Can someone pls clarify this..

Today i received the grant letter from my CO for 190 visa.

In my spouse grant letter it has 'visa condition' - not marry before first entry

For me & my son ...visa condition is NIL.

What is it exactly mean? or a typo error?

Thanks


----------



## Guest (Jul 2, 2013)

Probably not, if you are already married it just means if you were to split you should not re marry. Wouldnt worry about it.


----------



## aus-marathon (Nov 8, 2012)

_shel said:


> Probably not, if you are already married it just means if you were to split you should not re marry.

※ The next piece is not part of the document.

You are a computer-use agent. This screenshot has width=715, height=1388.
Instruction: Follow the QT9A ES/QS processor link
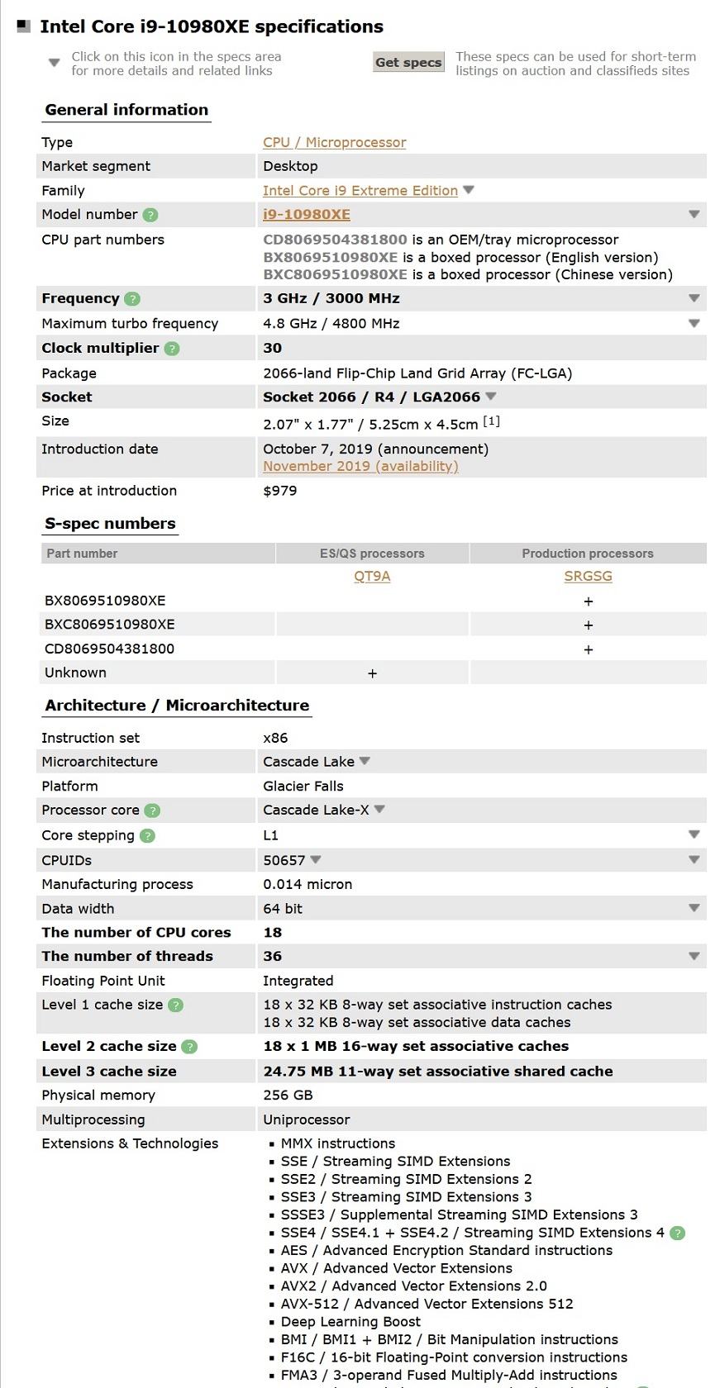click(372, 576)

Wouldnt worry about it.


Thanks for the information!!


----------



## cctt123 (Dec 14, 2012)

_shel said:


> Probably not, if you are already married it just means if you were to split you should not re marry. Wouldnt worry about it.


Just wondering, After my wife arrival of Au, will this condition 8515 be removed from the DAIC system such as VEVO( a system to check the entitlment), then my wife can have a "clean" visa label with no condition??


----------



## Guest (Jul 4, 2013)

Once she is in Australia it is not applicable. It wont be removed but it is no longer relevant to anyone. It is not like lukeshe has a no work condition that stays active.


----------



## raj333 (Apr 13, 2013)

thanks Aus-marathon, _shel for clarifying!

today I got my grant letter and same condition was mentioned on my spouse and son's Visa condition.


----------